Vanderwaals farm on own with robots
     John and Sharon were looking for an opportunity to dairy farm on their own, and installing four milking robots was part of that solution.
    “I wanted to go out on my own,” John said. “With my brother, I took care of the employees, so managing people and cows are totally different aspects. That’s why we decided to go to robots.”
    The Vanderwaals have spent the past five years adjusting to an automated way of farming and the differences that come with it.
    The herd boasts a 95-pound tank average with a 3.8% fat and 3.05% protein content; their goal is to improve to 3.9% fat and 3.15% protein.
    John, who takes care of feeding, estimated that the farm’s feed cost is about $0.30 to $0.35 per head more than the farm he previously helped manage, but production is about 10 pounds greater.
    “What I’ve found is that our savings is in labor, and I’m healthier,” John said. “The extra milk production is offsetting my feed costs. And, within six months we saw a return from labor perspective and being more of a family farm.”
    John also takes care of the robot maintenance, and said his operating costs per robot last year was about $9,200.
    Sharon manages the herd and monitors the robots’ reports to properly care for the cows.
    “The health report is the most important report we take,” Sharon said. “With mastitis, you can check it way earlier before the cows begin to show it. We see the pounds of milk and can question why they go up or down.”
    Overall, the Vanderwaals said their herd is healthier and it is noticeable in their milk production as cows are able to visit the robot as much or as little as they would like in a day.
    “The biggest thing is that we’re milking a fresh cow up to five times a day, and dry cows maybe get two visits and we’re happy with that too,” John said. “The cows are producing at their optimum, and they’re comfortable.”
    The Vanderwaals do not foresee replacing or updating the milking robots in the near future, but know they would not dairy farm without automation.
    “Technology, as it advances, is just like a tractor. If you want the autosteer, you might have to sell your not-so-old tractor,” John said. “I don’t think we’d go back to a traditional way of milking.”

Lepeskas changed course with automation
    When the Lepeska family looked to make upgrades on its dairy farm, they had papers signed to build a parlor; 13 years later, they have not only installed robots but upgraded them to the latest version.
    “Someone told us to check out robots before we went ahead with the parlor,” Lepeska said. “We did and then scrapped the idea of a parlor. Within eight months, we were in with robots.”

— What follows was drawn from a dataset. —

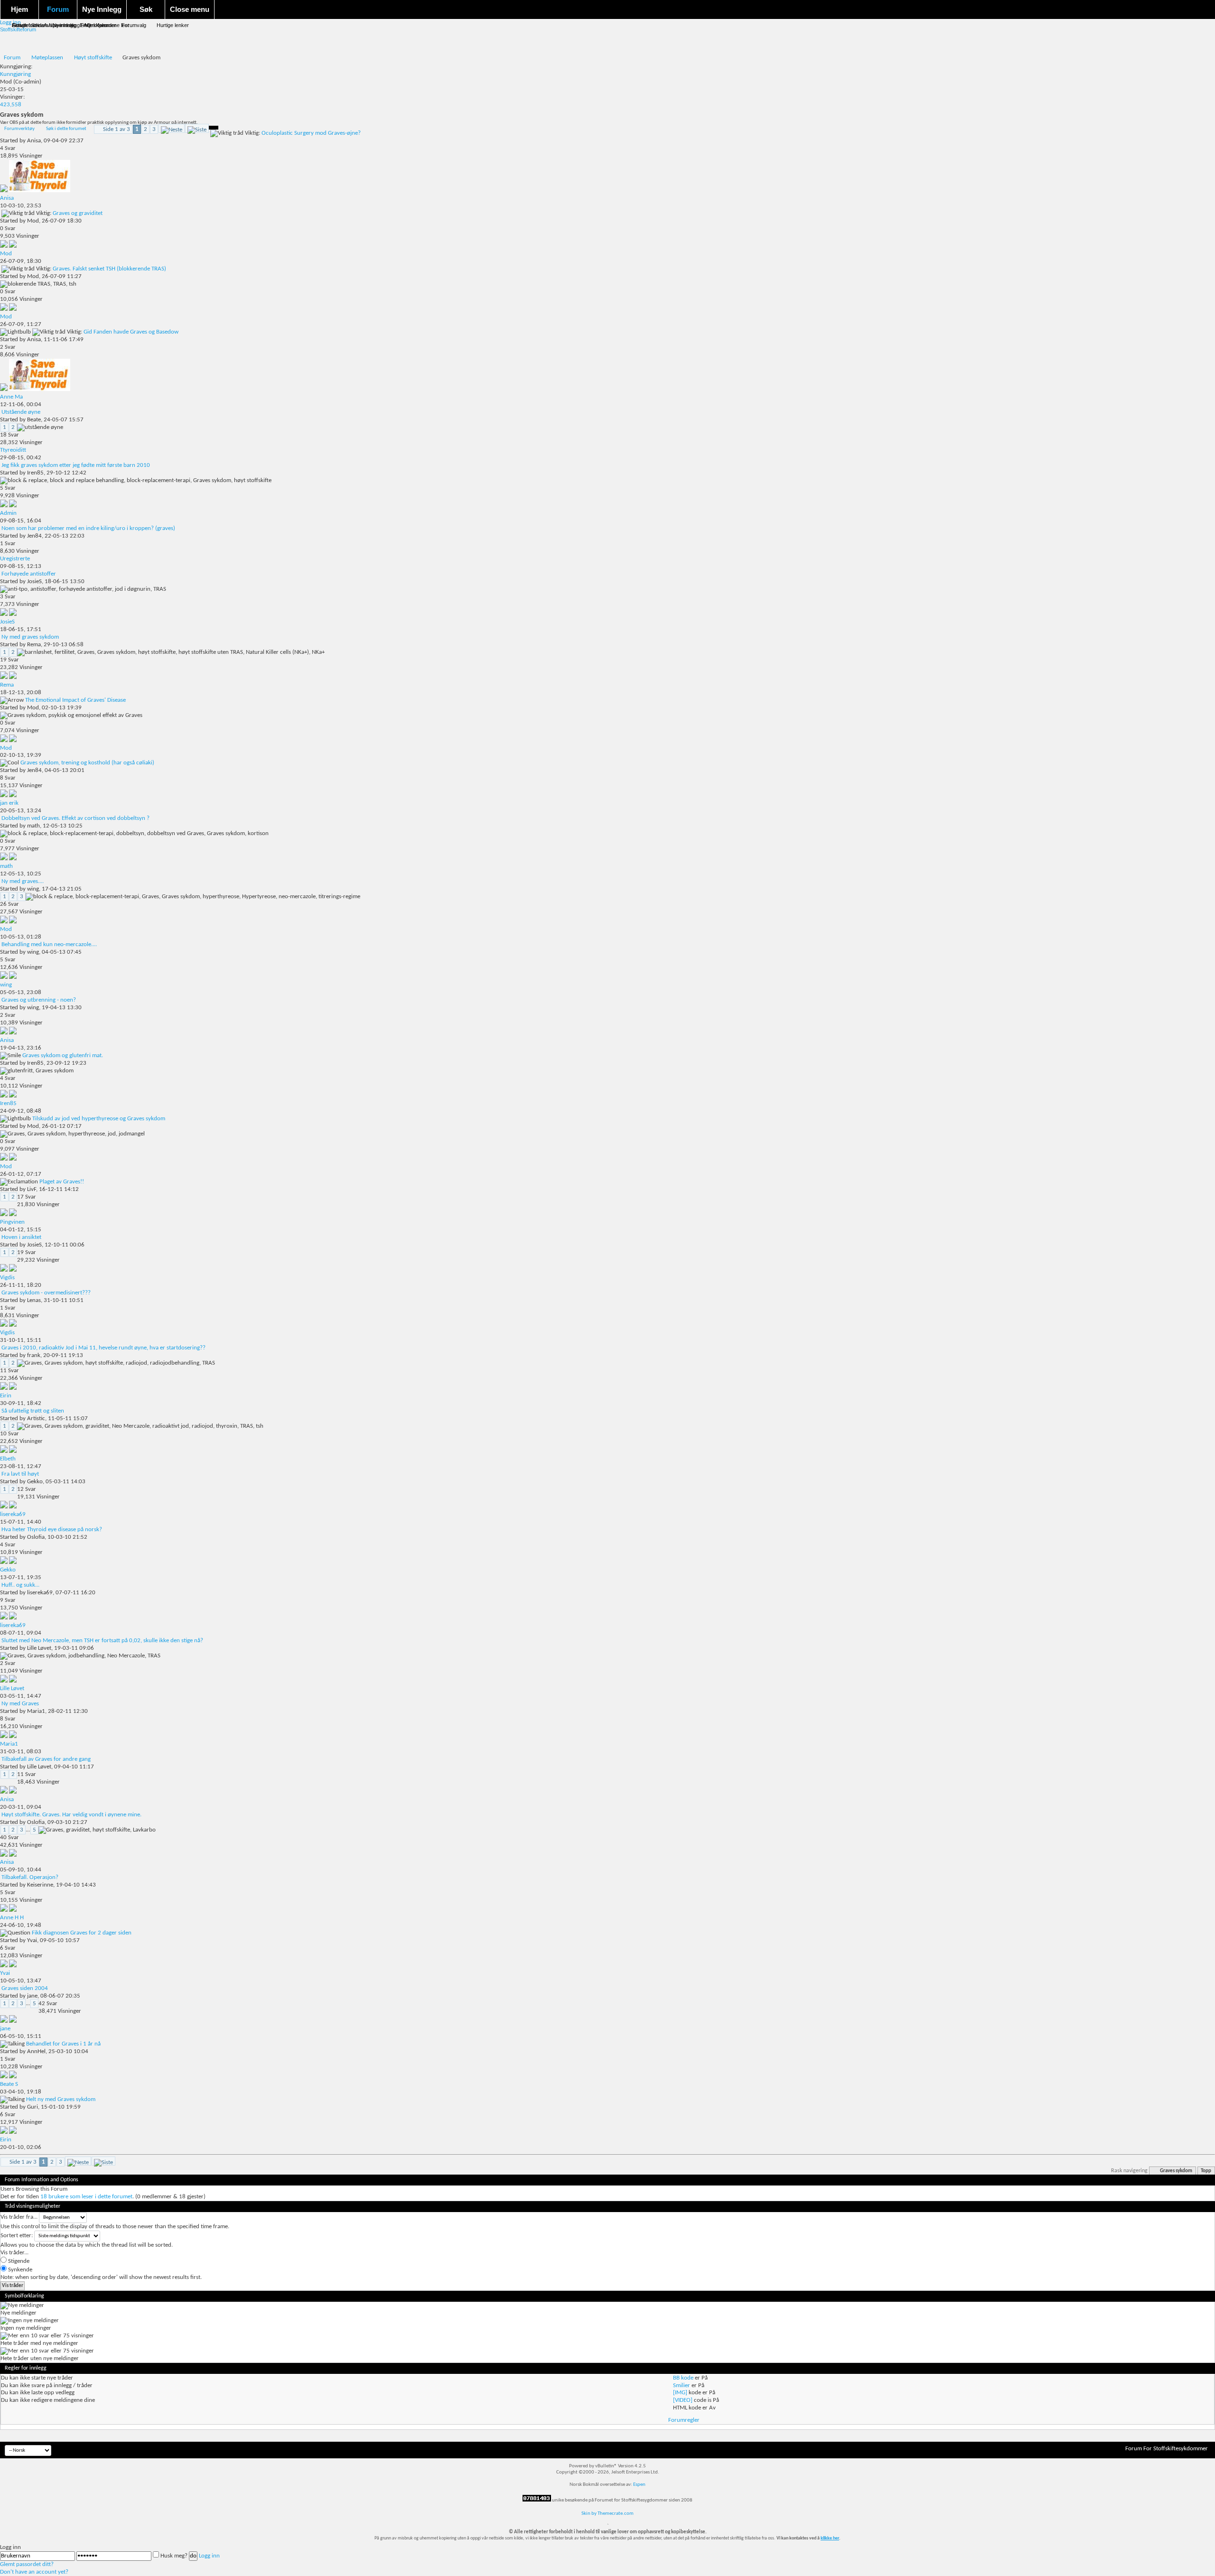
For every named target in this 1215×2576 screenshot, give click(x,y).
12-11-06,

    The Lepeskas estimated a seven-year payback on the automated units. They first installed two robots, then as they grew their herd from within, they added a third robot. In 2019, the farm replaced the three robots with the latest series.
    “We had our first ones in for about 10 years and had no intentions of trading them out. Ours had just shy of 100,000 hours,” Lepeska said. “When it came to the upgrade, the bank was on board. They knew we were getting more milk, cows were lasting longer, somatic cell count was down, breeding was better; it was all better from a cash flow perspective.”
    Lepeska said the first robots were purchased and are being installed on another dairy.
    The Lepeskas have a 97-pound tank average with 3.9% fat and 3.15% protein content; the herd also maintains a SCC of about 140,000.      
    On the farm, Lepeska does maintenance on the robots and does all the feeding. He uses the robots’ reports to appropriately manage the herd.
    “You know so much information and everyone’s report,” Lepeska said. “You can individualize a cow’s settings, and there are so many ways you can keep an eye on her.”
    Due to these reports and the information available, the Lepeskas’ veterinary visits have dropped and the family is seeing better herd health.
    While Lepeska and his family have greatly benefited from automation, he warned the audience that robots are not a quick solution to management problems.
    “Robots don’t turn a bad manager into a good manager,” Lepeska said. “You can’t put them in and walk away. You have to use the information to your advantage.”